Landing on Planet Patriots

My Path to Super Bowl XXXVIII in 2004

Before Tom Brady was a household name, I went to the movies on Super Bowl Sunday. When Super Bowl XXXVI rolled around, I was glued to the tube after developing a fascination with Tom Brady and the New England Patriots during the playoffs. During Super Bowl XXXVIII, I was wearing a Patriots jersey, a Super Bowl hat, and a Patriots symbol painted on my face. And I was miraculously in section 319 of Reliant Stadium watching one of the greatest games in NFL history (even though my direct knowledge of that history was sketchy at best).

My husband Bruce had been a diehard fan for some time. I had not been a consistent NFL fan, but Tom Brady changed all that. Our goal had been to attend a New England game at some point during the Brady era. The Universe aligned when our friend Mike O’Malley invited us to join him at the Super Bowl in Houston.

Despite the fact that we were under pressure to finalize kid care and travel plans, Bruce spent the time planning his outfit. It was clear that I would be flying to Houston with Captain football geek fan – a forty-year-old 5’9_, 155-pound armchair quarterback, armchair coach, armchair running back, armchair receiver, armchair safety, armchair lineman and armchair commentator.
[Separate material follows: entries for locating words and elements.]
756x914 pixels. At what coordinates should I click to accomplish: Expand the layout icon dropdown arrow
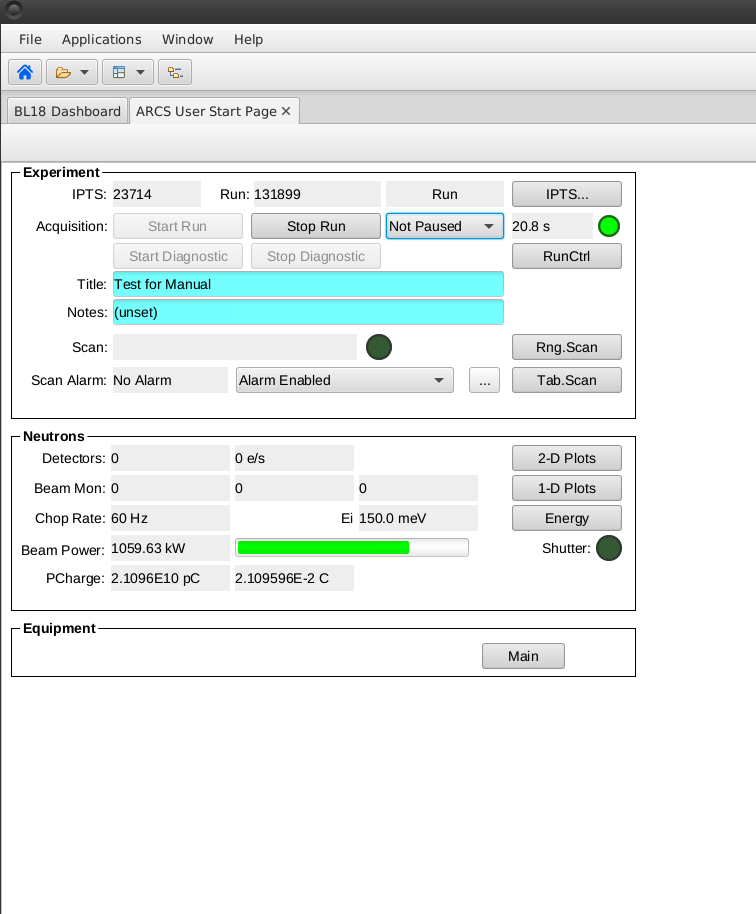click(x=140, y=72)
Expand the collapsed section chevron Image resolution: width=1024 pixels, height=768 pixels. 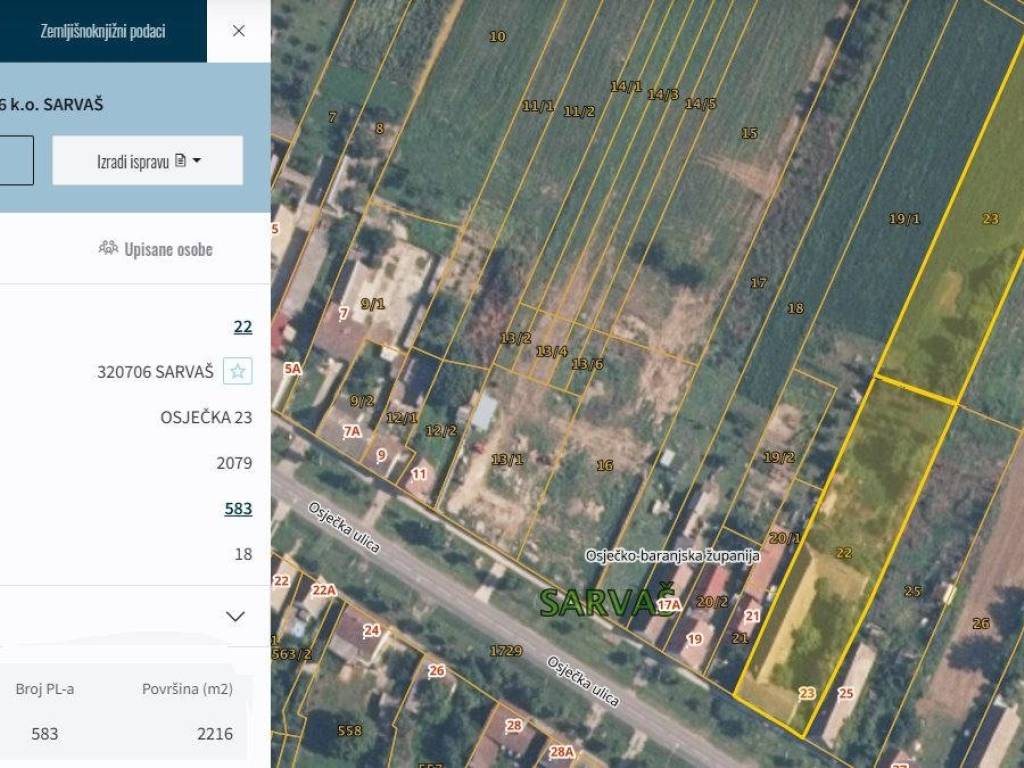(236, 616)
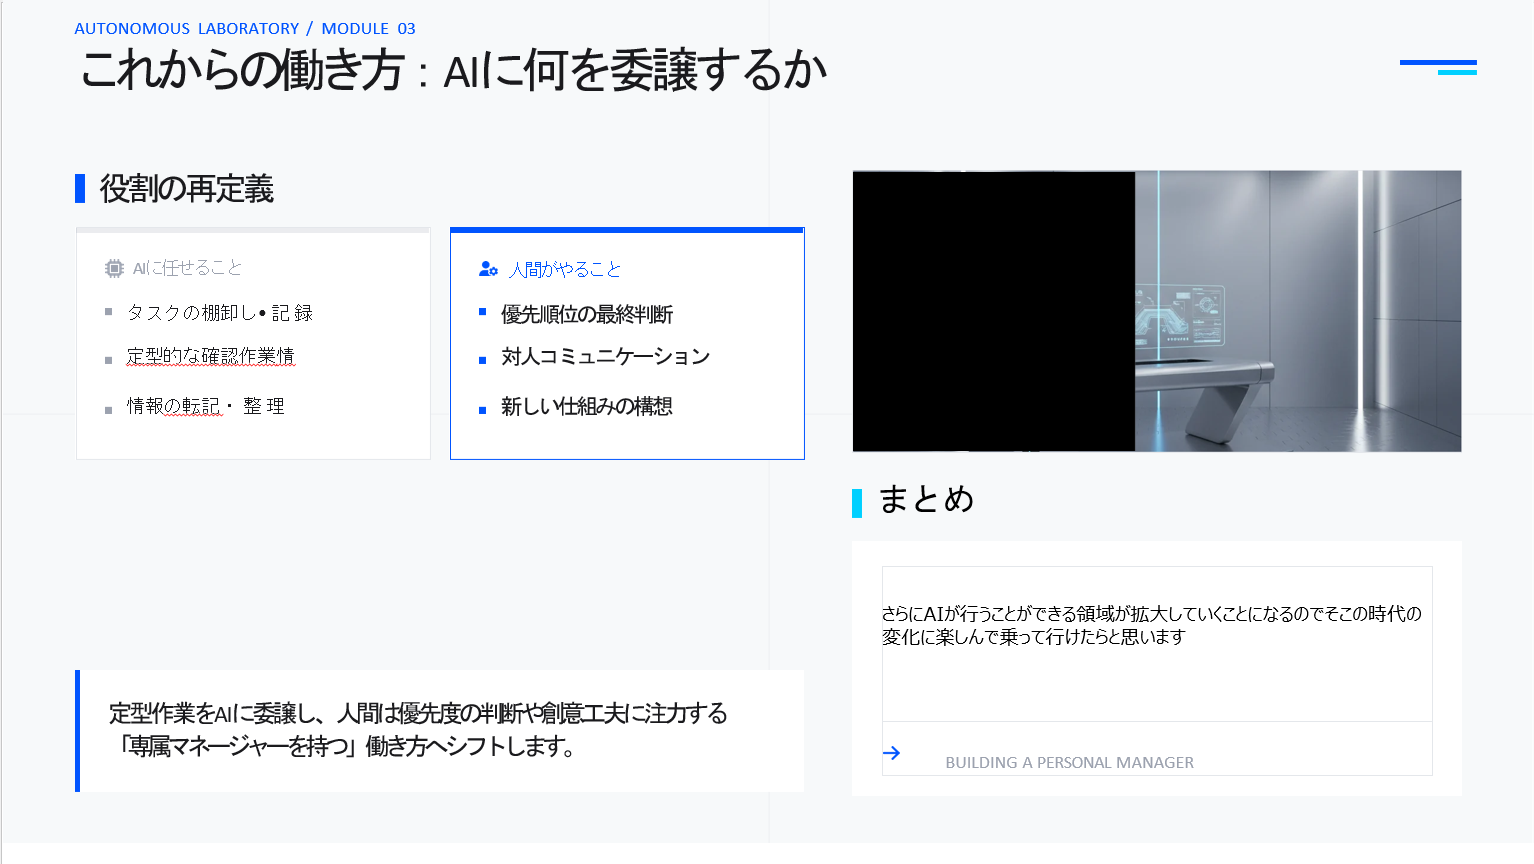
Task: Click the blue right arrow in summary box
Action: (x=892, y=753)
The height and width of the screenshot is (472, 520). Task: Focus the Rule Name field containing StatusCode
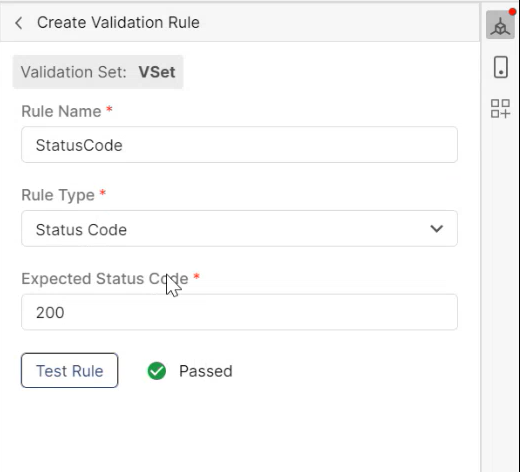point(239,145)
It took energy to live with a guy in a Patriots jersey all day every day. While I was busy getting organized, Bruce would drift off into his imaginary NFL world acting out plays as Tom Brady. He assumed an athletic position with his legs rotated so he could drop back, look for an open receiver, and fire the imaginary wonder pass. Whenever he came upon one of the kids’ footballs he would pick up the ball, yell out the snap count and pretend to blast it off to Troy Brown, David Givens, Deion Branch or Bethel Johnson. He would follow it with a cocky head swaggering strut after the touchdown. It was funny the first few times, but we had a punch list to get through.
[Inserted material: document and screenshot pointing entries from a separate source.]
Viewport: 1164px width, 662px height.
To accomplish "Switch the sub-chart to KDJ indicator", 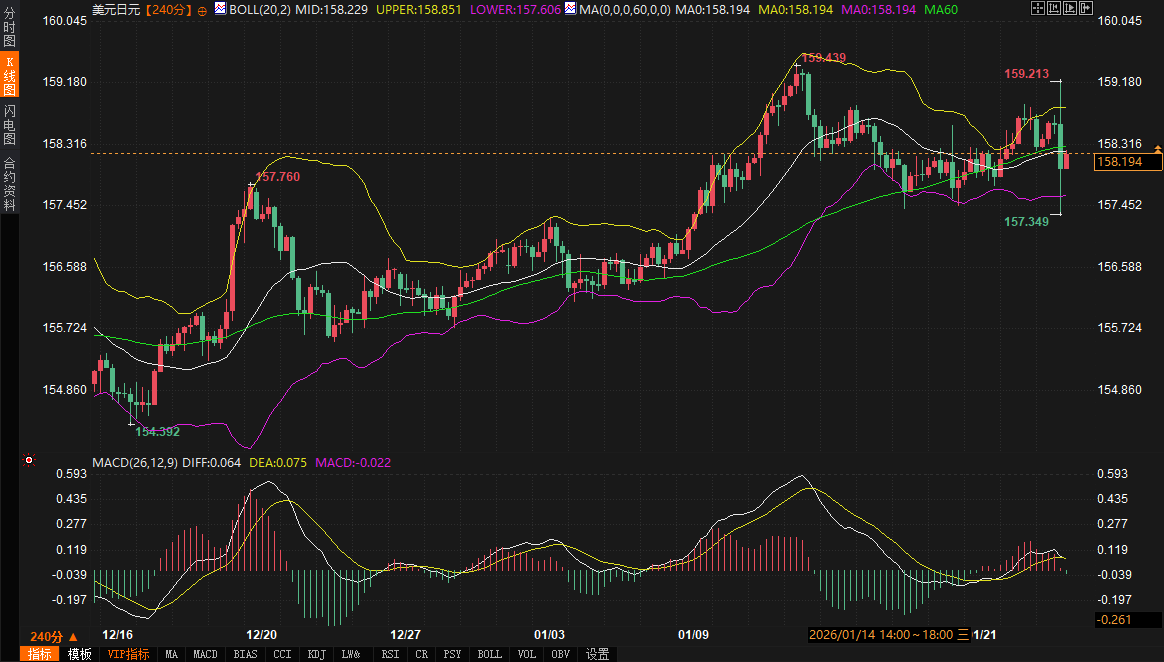I will [317, 654].
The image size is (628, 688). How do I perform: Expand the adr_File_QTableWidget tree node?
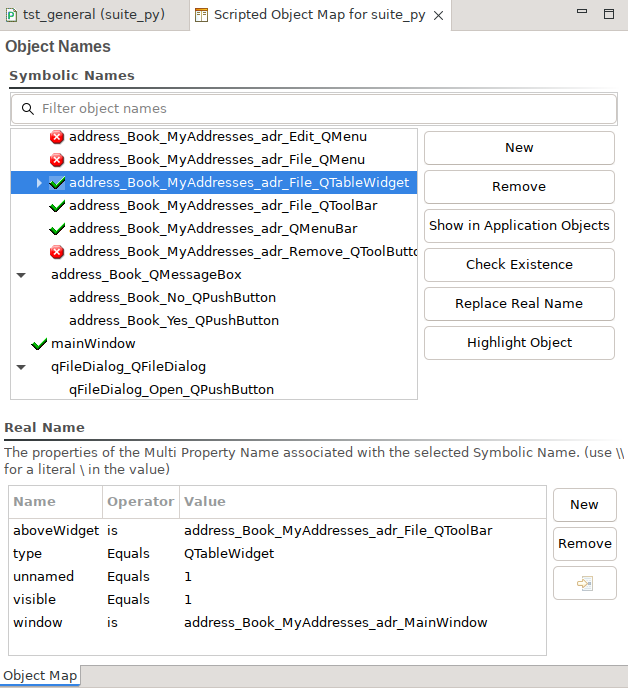(x=39, y=183)
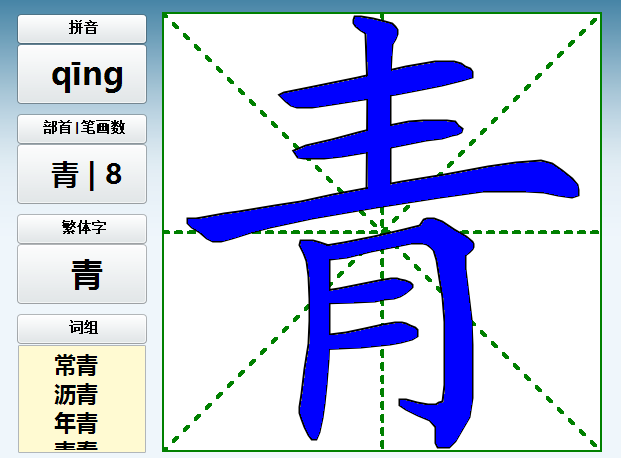Open the 词组 word group header
The width and height of the screenshot is (621, 458).
click(82, 328)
When I heard Bruce yell, “OHHH NOOOO.” I ran to the kitchen ready to put out a fire. I found him backed up from the table displaying the nearly devastating evidence of partially chewed food smeared on his jersey. The old quarterback had been so lost in thought about his next play that food dropped out of his mouth onto the sacred cloth. When I suggested he throw it in the washing machine, he scolded me for considering such sacrilege. He did a careful spot cleaning and stored the jersey up high until he had finished his carb-loading for the next series. To get anything done, I had to skirt around this man jogging, cutting, dropping back and sprinting around the kitchen in his jersey. The kids didn’t even notice this as odd. They continued their conversations with him while he scooted around. Then they started to scoot around.
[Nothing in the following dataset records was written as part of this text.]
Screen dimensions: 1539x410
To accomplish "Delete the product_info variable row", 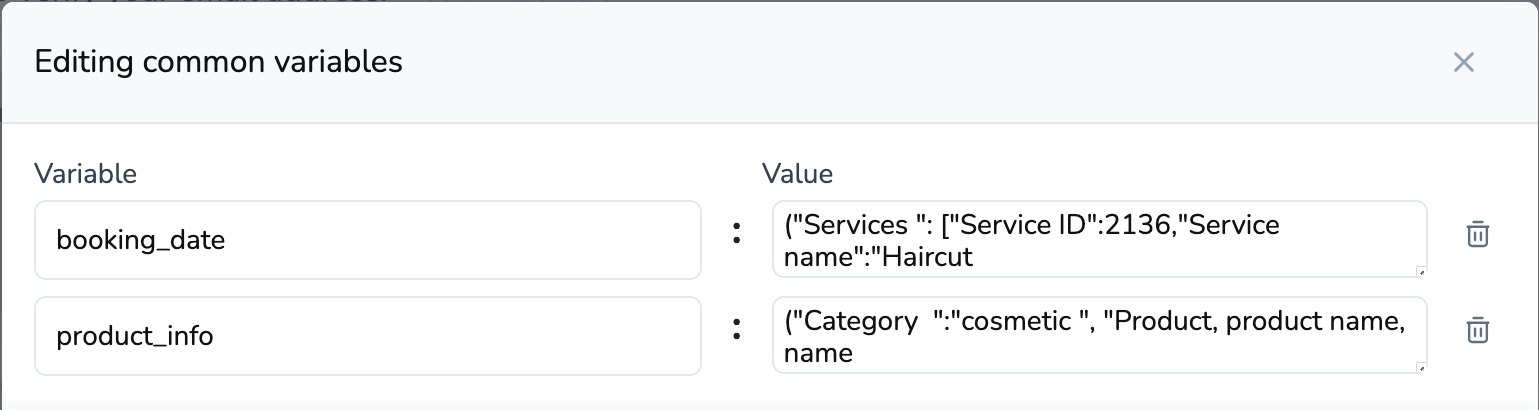I will click(x=1477, y=331).
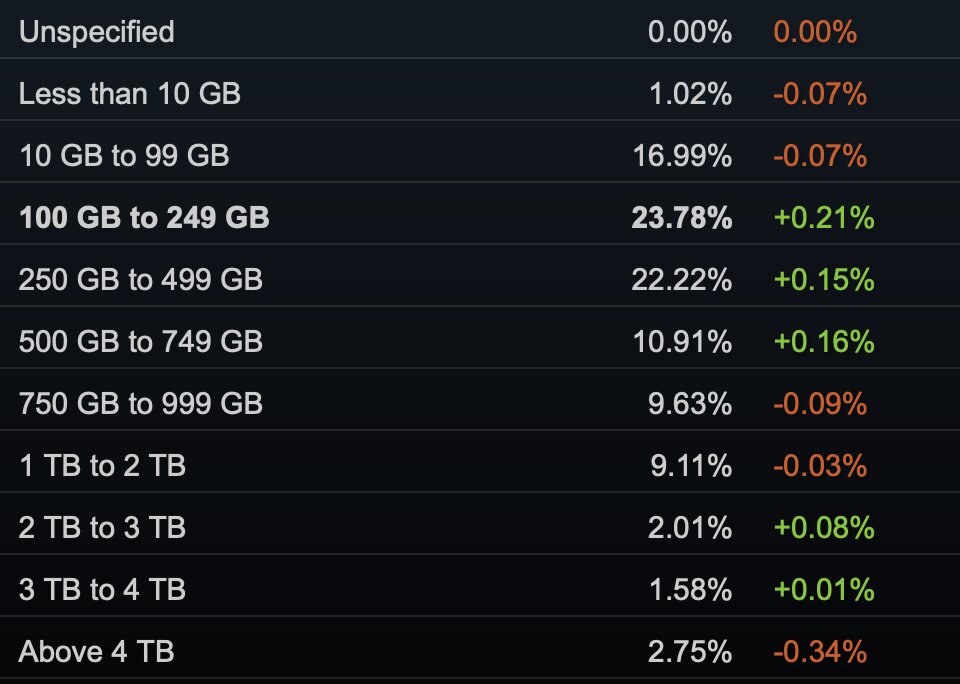Click the orange -0.34% change value
Screen dimensions: 960x684
(x=820, y=651)
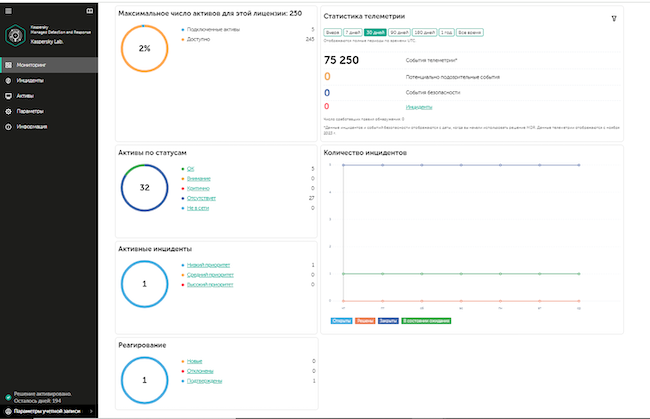
Task: Click the book icon at sidebar top
Action: coord(90,11)
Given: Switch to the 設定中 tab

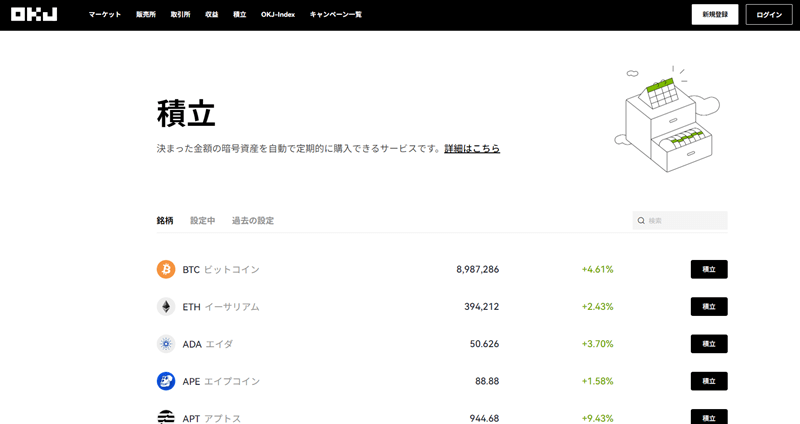Looking at the screenshot, I should tap(203, 220).
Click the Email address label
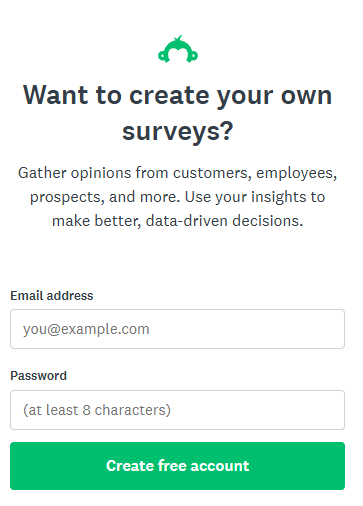 tap(52, 296)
By the time Bruce and I were packing our bags to be O’Malley’s squash-on Pats fans for Super Bowl XXXVIII, we were both exhausted and fired up. A committed fan and his wife (who had only recently started to understand and respect the nuances of football) were off to Houston. My passionate reading of articles about Tom Brady during his first two years had helped beef up my general knowledge. In fact, when I got a little tired of the cut, jog and pass routines that Bruce had going, I fantasized about the real Tom Brady taking the snap in our kitchen. I could picture him stepping back sideways in that slow slightly pigeon toe way of his and calmly making a complete pass across the box of Cheerios.

If Bruce didn’t take it down a notch on his football obsession, I was going to put a bid in for Tom Brady as my number one pick in the husband draft. Tom Lusty Big Gun Brady could call out plays, make touchdowns and scoot around my house all he wanted. I am certain Brady’s combination of athletic talent, sex appeal, and humility is at the highest level to ever grace professional sports. Even though he is a very special guy, I don’t think Brady could make pesto pasta or roasted potatoes just the way Bruce does so the kids love them. And he certainly couldn’t clean toilets half as thoroughly as my co-innkeeper. And he could not possibly be as spontaneously hilarious as my man Bruce. I decided to keep my cut-jog-pass guy around, but I considered hiding that jersey once a week to reduce the playmaking, so we could get some work done.

Super Bowl Big Stuff Bruce and I were in Reliant Stadium for the huge game. On top of the history-making win, the human study of the whole weekend was a feast. Patriots fans outnumbered Panther’s fans by the ten thousands. I was part of this great pulse of fans that was channeling positive energy to Tom Brady and the Pats. After the dramatic win and our tears were wiped away, I got the sense that Bruce held this experience up there with the births of our three kids. He was totally depressed on the plane ride home on Monday after it was all over. On Tuesday, he took our two-year-old Colter to gymnastics and had to roll around in the chalky Styrofoam filled pit with a bunch of snotty nose rascals. He was particularly salty on Wednesday when he returned from his Super Bowl report at Rotary to an afternoon of vacuuming. I had hoped that jersey would retain its power for him for a few days. At least you take home a baby after it is born. The good news is that the jersey wouldn’t be waking us up at night.